Notes, Carla, 19 novembre 2006
Je suis arrivée en début de matinée. Prendre le bus, c’est usant. Je ne te le recommande pas. Il y a plein de gens malades et des petits vieux en pagaille. J’ai rien contre les personnes âgées. C’est juste que je ne vois pas leur côté attendrissant, comme disent certains. Quoique je ne pense pas trouver quiconque attendrissant.
À part toi.
Quand je suis arrivée dans la chambre d’hôpital, la gamine m’a souri. Je me suis retournée, j’ai cru qu’elle remerciait le personnel de l’hôpital. Non, c’était bien pour moi. Elle m’a demandé comment j’allais et elle a commencé à me parler de danse. C’est son dada, la danse. Elle a dans les yeux un truc qui s’allume quand elle en parle. Moi, j’étais pareil avec la boxe, mais ma motivation ne devait pas être la même. Je ne crois pas qu’elle ait l’objectif de défendre sa mère des coups de son sadique de géniteur. Non.
Elle est toujours en train de parler de ballet, ça tourne en boucle, j’ai l’impression qu’elle vomit les mots, qu’elle ne va jamais s’arrêter. Comment on fait pour empêcher quelqu’un de parler sans lui casser la gueule ?

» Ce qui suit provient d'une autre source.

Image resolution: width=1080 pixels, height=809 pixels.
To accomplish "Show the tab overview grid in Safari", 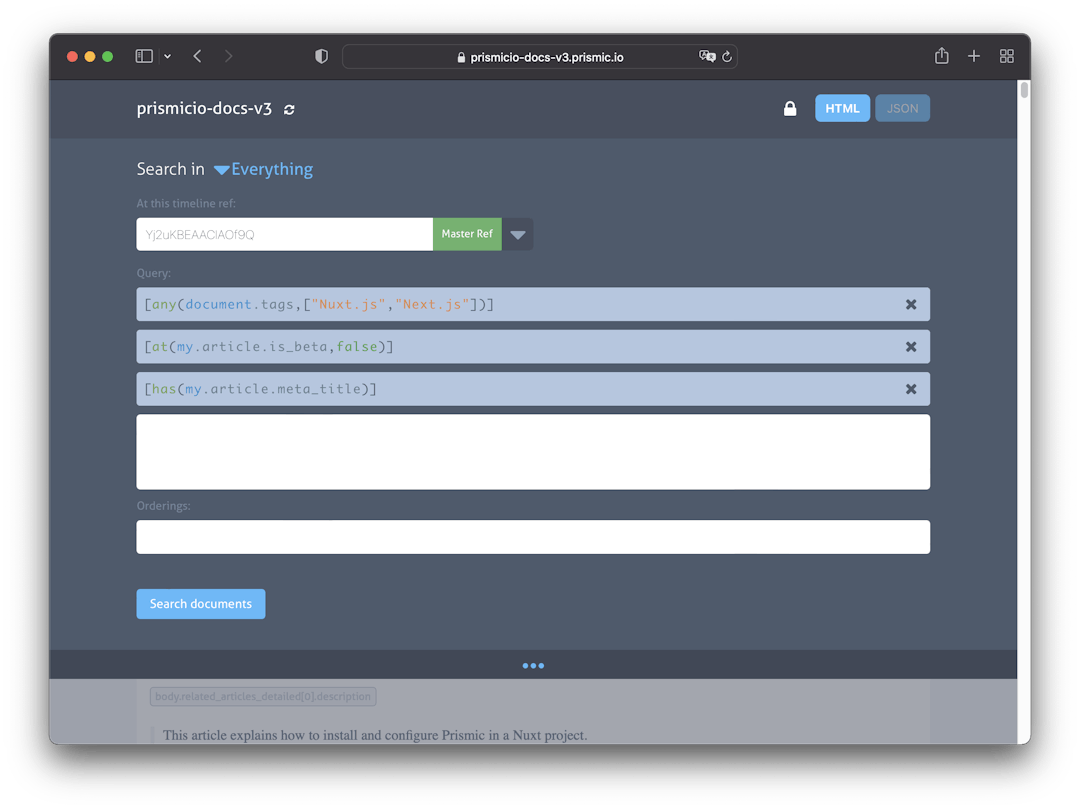I will pos(1007,56).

Puis, elle a une voix si stridente ! On dirait une souris sous ecstasy. Aide-moi, je t’en supplie, c’est un calvaire. Un enfer. Qu’est-ce que je vais faire si tu ne réveilles jamais ? T’as pas le droit de me laisser comme ça ! Après tout ce que j’ai fait pour toi !
Ouvre tes yeux. Ouvre tes yeux. Ouvre tes yeux. Ouvre tes yeux. Ouvre tes yeux.
— Mademoiselle Cole ?
Carla détourna le regard de ses notes. Elle découvrit le visage de l’inspecteur à quelques mètres. Il l’observait intensément. Tout frais, avec son sourire carnassier et ses yeux bleus rieurs. Pire vision de sa vie. Une odeur de menthe poivrée embaumait la pièce. En plus, il se foutait du parfum. Il empestait.
— Ah c’est vous, marmonna-t-elle.
— Vous êtes presque paisible quand vous écrivez, remarqua-t-il.
La jeune femme fronça les sourcils.
— Vous êtes carrément flippant, on ne vous l’a jamais dit ?
— Quelquefois…
— Qui c’est le monsieur ? interrompit une petite voix fluette émergeant des limbes.
— C’est pas tes affaires Halima et n’oublie pas la règle quatre.
— Elle a été annulée ! riposta immédiatement la petite.
— Mais n’importe quoi ! s’insurgea Carla.
— Oh je vois que vous avez fait connaissance ! s’extasia le flic.
Il s’approcha d’un pas jovial du lit de la gamine et lui tendit la main.
— Je m’appelle Arthur, je suis policier et je m’occupe de l’enquête du monsieur qui est dans le lit.
Halima lui serra mollement la main.
— Ah l’homme aux bleus !
— Oui oui, tu l’as très bien baptisé.
Carla grogna son désaccord, mais tous deux l’ignorèrent.
— Moi c’est Halima et si vous êtes l’ami de Carla vous êtes mon ami aussi.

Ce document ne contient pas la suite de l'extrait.